Yale Dedicates New Music Library Today

The dedication of Yale's new Irving S. Gilmore Music Library will take place Friday, Oct. 16, at 4 p.m. The new library is housed within Sterling Memorial Library, the University's principal library, 120 High St. A reception will follow the dedication. Guests are also invited to get a first look at the new facility during an open house beginning at 3:30 p.m.

The dedication of Yale’s new Irving S. Gilmore Music Library will take place Friday, Oct. 16, at 4 p.m. The new library is housed within Sterling Memorial Library, the University’s principal library, 120 High St. A reception will follow the dedication. Guests are also invited to get a first look at the new facility during an open house beginning at 3:30 p.m.

Present at the event will be library staff and officers of the University, including Yale President Richard C. Levin and University Librarian Scott Bennett, as well as trustees of the Irving S. Gilmore Foundation. Kendall Crilly, the Andrew W. Mellon Foundation Music Librarian, will also be available.
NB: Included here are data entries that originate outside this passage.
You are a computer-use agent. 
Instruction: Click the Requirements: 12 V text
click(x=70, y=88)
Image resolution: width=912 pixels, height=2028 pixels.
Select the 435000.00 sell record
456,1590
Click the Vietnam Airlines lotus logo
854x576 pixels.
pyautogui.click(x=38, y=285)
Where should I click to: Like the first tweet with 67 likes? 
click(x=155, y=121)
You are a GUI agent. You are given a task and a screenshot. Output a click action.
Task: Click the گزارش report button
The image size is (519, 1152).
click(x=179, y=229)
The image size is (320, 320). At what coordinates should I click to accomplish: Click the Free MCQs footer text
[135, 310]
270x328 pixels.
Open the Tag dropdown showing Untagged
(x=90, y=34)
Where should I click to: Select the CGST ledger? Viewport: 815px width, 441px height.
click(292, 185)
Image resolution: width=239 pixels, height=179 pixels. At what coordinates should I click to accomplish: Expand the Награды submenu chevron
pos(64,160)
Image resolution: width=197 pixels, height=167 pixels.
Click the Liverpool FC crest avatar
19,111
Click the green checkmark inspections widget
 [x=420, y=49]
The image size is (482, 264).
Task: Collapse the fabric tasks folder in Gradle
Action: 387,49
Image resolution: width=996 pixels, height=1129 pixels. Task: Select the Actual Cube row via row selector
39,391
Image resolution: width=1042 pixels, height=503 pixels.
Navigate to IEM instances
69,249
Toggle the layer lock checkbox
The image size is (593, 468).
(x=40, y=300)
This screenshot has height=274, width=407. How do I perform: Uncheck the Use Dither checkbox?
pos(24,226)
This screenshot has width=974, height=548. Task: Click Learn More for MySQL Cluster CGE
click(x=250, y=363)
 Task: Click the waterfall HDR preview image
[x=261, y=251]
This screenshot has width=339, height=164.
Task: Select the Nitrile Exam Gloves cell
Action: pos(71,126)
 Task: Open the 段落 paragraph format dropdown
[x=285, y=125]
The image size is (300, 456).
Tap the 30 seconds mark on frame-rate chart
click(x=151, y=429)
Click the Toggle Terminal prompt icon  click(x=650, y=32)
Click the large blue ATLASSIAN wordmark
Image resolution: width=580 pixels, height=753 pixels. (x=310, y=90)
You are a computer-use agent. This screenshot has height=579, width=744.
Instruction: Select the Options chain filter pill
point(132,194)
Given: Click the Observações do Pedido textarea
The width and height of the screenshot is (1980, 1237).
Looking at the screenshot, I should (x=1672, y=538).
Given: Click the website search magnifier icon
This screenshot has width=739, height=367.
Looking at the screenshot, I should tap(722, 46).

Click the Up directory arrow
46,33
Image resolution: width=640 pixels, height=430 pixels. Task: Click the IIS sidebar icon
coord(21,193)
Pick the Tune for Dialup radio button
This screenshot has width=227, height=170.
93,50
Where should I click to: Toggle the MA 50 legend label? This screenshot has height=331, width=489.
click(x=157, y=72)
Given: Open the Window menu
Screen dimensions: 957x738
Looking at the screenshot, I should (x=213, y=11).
The library is named for the late Irving Gilmore, a 1923 graduate of Yale who made a significant contribution toward the construction of the new facility through a bequest. The University subsequently received a gift for the new building from the Irving S. Gilmore Foundation, established in 1972 in Kalamazoo, Mich. In addition to continuing to support Mr. Gilmore’s interest in music scholarship at Yale through its generous gift to the construction fund, the foundation also plays a significant philanthropic role in the Kalamazoo community, supporting human services, cultural activities and the performing arts.

The new facility was designed by Shepley, Bulfinch, Richardson and Abbott of Boston. The dedication marks the completion of an 18-month, $11-million construction project managed by Barr & Barr Inc. of New Haven.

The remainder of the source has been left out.